Further distinctions between niche construction and the extended phenotype are discussed here.
Over-and-above the aforementioned distinctions, niche construction theory differs from the study of ecosystem engineering, eco-evolutionary dynamics, and the extended phenotype in suggesting that niche construction is an evolutionary process.
Niche construction theory emphasizes how niche construction can scale up across individuals in populations and over time to generate stable and directional modification of environmental components. As a result, niche construction generates consistent and sustained forms of natural selection, and thereby imposes biases on evolution (Laland et al, 2015).
Niche construction theory can be viewed as part of a wider movement that embraces a broader conception of evolutionary causation. For further discussion, see Niche construction and the EES.

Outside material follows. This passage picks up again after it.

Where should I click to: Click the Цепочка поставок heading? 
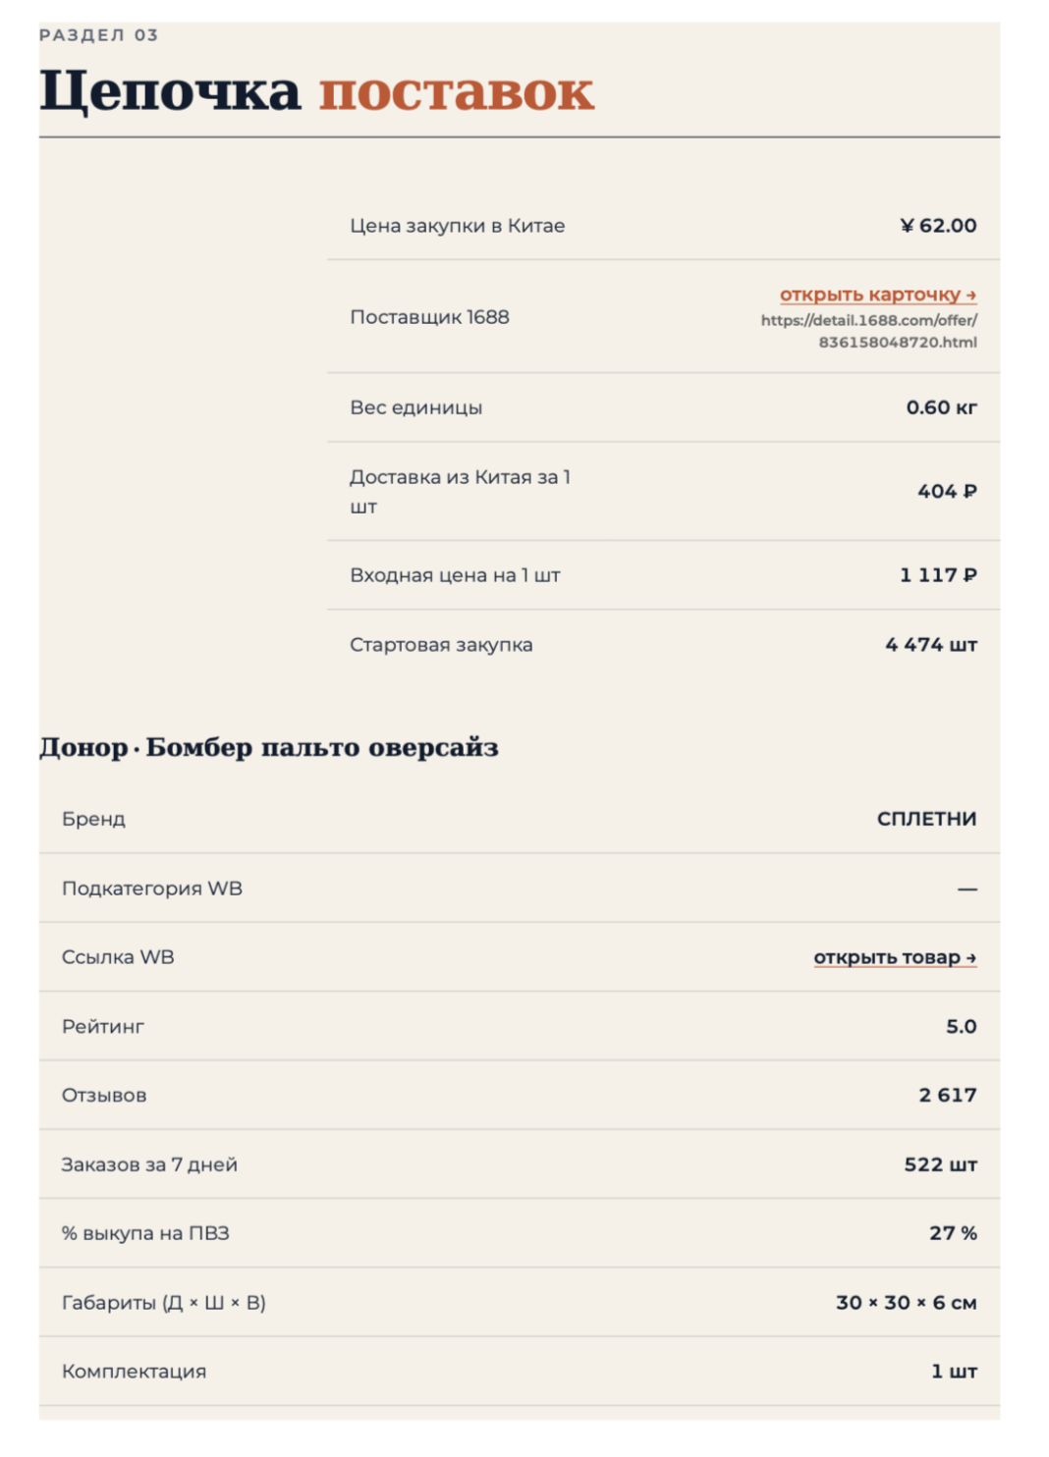point(316,91)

Schrödinger E. 1944/2012. What is Life? With Mind and Matter and Autobiographical Sketches. Cambridge University Press: Cambridge UK. This accessible essay illustrates how Schrodinger was a pioneer of the niche constructive perspective.
Waddington CH. 1959 Evolutionary systems – animal and human. Nature 183:1634-1638. Waddington was ahead of his time in recognizing the importance of niche construction (which he called the ‘exploitative system’) for the evolutionary process.
Lewontin R. 1983. Gene, organism, and environment. In Evolution: From Molecules to Men, ed DS Bendall, pp. 273–85. Cambridge: Cambridge University Press. This accessible essay introduces the niche construction perspective and critiques conventional evolutionary approaches to adaptation.
Odling-Smee, F.J. Niche constructing phenotypes. In. H.C. Plotkin, ed., The Role of Behavior in Evolution, 73-132. Cambridge: MIT Press. Here Odling-Smee first makes the argument that niche construction should be recognized as an evolutionary process, and introduces the concept of ‘ecological inheritance.’